Liste des tâches:
a – Indiquez si chacune des affirmations suivantes est conforme au passage sur le bail rural, en répondant par oui ou par non et en citant textuellement les mots du passage qui tranchent. (i) Le statut du fermage a été établi en 1946. (ii) La plupart des terres sont vendues libres de tout locataire. (iii) Les terres en France sont plus chères que chez les voisins européens.
b – Traduisez en anglais cette phrase du passage sur le bail rural : « Ce qui signifie que toute clause tendant à passer outre ces dispositions sera réputée non écrite. »
c – Rédigez la suite du passage sur le bail rural, en reprenant après sa dernière phrase.

═══ Texte à lire ═══

En période de crise, la terre est une valeur refuge. Elle résisterait même mieux que ­l’immobilier traditionnel. Les prix du foncier rural sont restés fermes et réguliers et, si l’on en croit les spécialistes, il ne fait pas de doute qu’ils devraient continuer à croître. D’autant que les terres en France se situent encore bien en dessous de leur équivalent chez nos voisins européens.


Dans une large majorité des cas, ces terres sont vendues « occupées », c’est-à-dire qu’un (ou plusieurs) agriculteur(s) en est locataire et les exploite. Si elles sont vendues libres, et que l’investisseur désire en tirer un revenu, elles devront être louées à un agriculteur. Or, en droit français, la location d’une terre, dès lors qu’elle fait l’objet d’une contrepartie onéreuse quelle qu’elle soit, tombe sous le statut du fermage, réglementé par les articles L. 411-1 et suivants du Code rural et prend alors la dénomination de « bail rural ».


Ce que les investisseurs ne savent pas toujours, c’est que le bail rural – quasi incontournable pour qui souhaite percevoir un revenu de sa terre – est un véritable carcan juridique pour le propriétaire. Le statut du fermage, établi en 1946 est, comme la loi de 1948 en matière d’habitation, empreint d’une volonté très affirmée des pouvoirs publics de limiter le pouvoir du propriétaire bailleur. En conséquent, il institue un régime ultra-protecteur du locataire, au détriment du droit de propriété du bailleur et ce, à bien des égards. Dans un tel contexte, les relations entre les deux parties sont très conflictuelles et finissent, dans bien des cas, devant le tribunal. D’autant que le locataire n’est pas, en général, le moins bien informé des deux quant à la connaissance de ses droits.


Par ailleurs, la majorité des dispositions du Code rural relatives au statut du fermage, et plus précisément celles relatives à la conclusion d’un bail rural, sont d’ordre public. Ce qui signifie que toute clause tendant à passer outre ces dispositions sera réputée non écrite. La liberté des parties au contrat est donc très limitée.

═══ Contenu des données ═══

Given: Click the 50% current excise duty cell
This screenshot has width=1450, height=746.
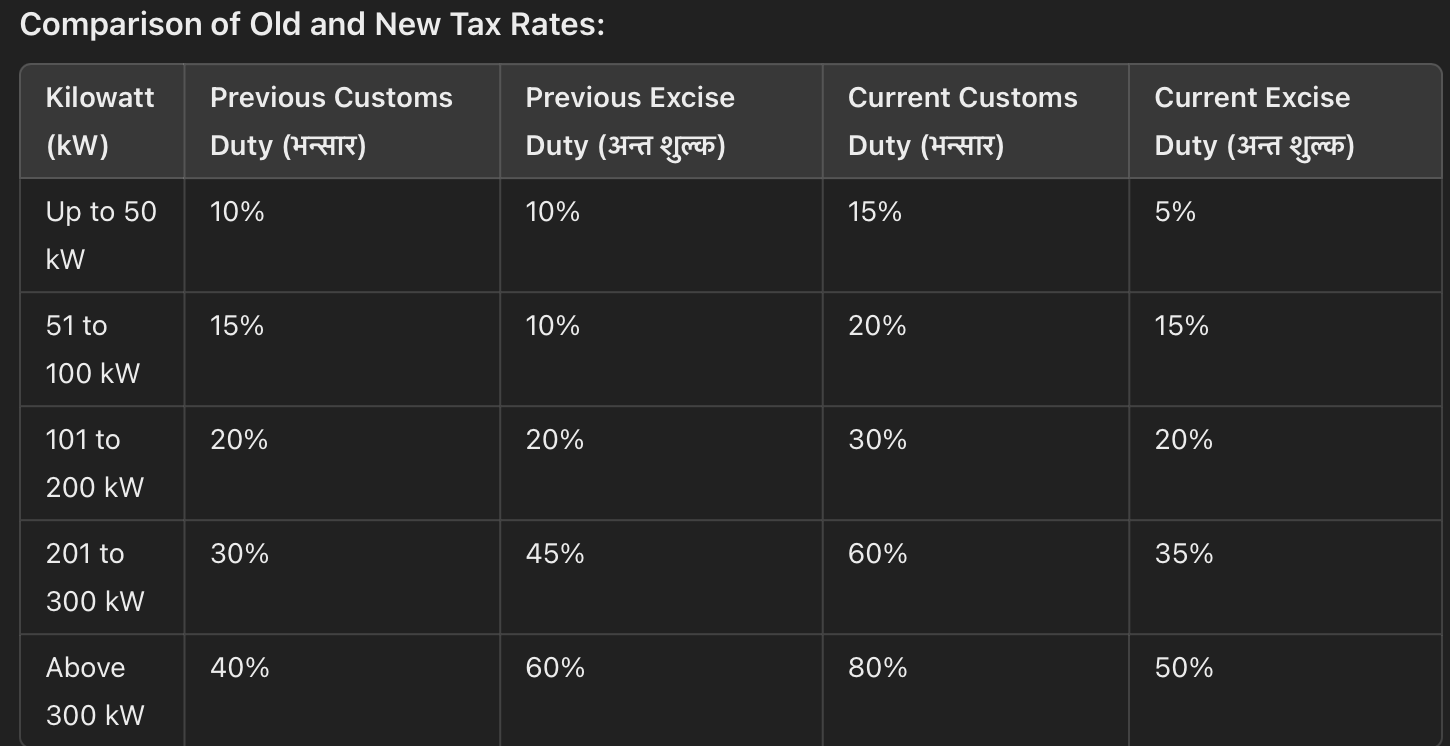Looking at the screenshot, I should tap(1184, 668).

═══

Résultats de l'exercice:
a –
(i) Oui : « Le statut du fermage, établi en 1946 »
(ii) Non : « Dans une large majorité des cas, ces terres sont vendues « occupées » »
(iii) Non : « les terres en France se situent encore bien en dessous de leur équivalent chez nos voisins européens »

b – This means that any clause seeking to override these provisions will be deemed unwritten.

c –
Des loyers fixés par l’État

Héritage de la politique de contrôle des pouvoirs publics sur l’organisation du monde agricole de l’après-guerre, les loyers de la terre sont fixés par l’État. Dans chaque département, un arrêté préfectoral fixe en monnaie (et non plus en denrées) les minima et maxima des valeurs locatives des biens loués à usage d’exploitation agricole, révisés au plus tous les six ans. Ce texte fixe le loyer annuel par hectare loué des terres nues et des bâtiments d’exploitation, en distinguant toutefois plusieurs catégories de terres, en fonction de leur qualité et de leur rendement. Les prix diffèrent selon les départements et les régions naturelles. Mais, force est de constater que les loyers autorisés sont peu élevés. En Charente, par exemple, les meilleures terres doivent se louer entre 92,95 et 140,78 €/ha par an. Les moins bonnes entre 20,31 et 52,04 €/ha par an… et même dans le Nord-Pas-de-Calais, où les terres sont plus cotées, de bonnes terres peuvent se louer entre 180,38 €/ha par an et 204,98 €/ha par an, dans le secteur de Béthune. La négociation ne peut se faire que dans cette fourchette, et si le loyer s’avère non conforme à l’arrêté préfectoral, il peut être remis en cause en cours de bail, après une période de trois ans. Toutefois, pour les baux ruraux à long terme – dix-huit ou vingt-cinq ans –, les arrêtés préfectoraux peuvent prévoir, ce qui est généralement le cas, une majoration de 15 % à 20 %. Le fermage fixé par arrêté est actualisé chaque année selon la variation de l’indice départemental des fermages arrêté par le préfet.
L’arrêté préfectoral fixe également les loyers des bâtiments d’habitation. Ils sont eux aussi très faibles, révisables chaque année en fonction des références de loyers publiées par l’Insee.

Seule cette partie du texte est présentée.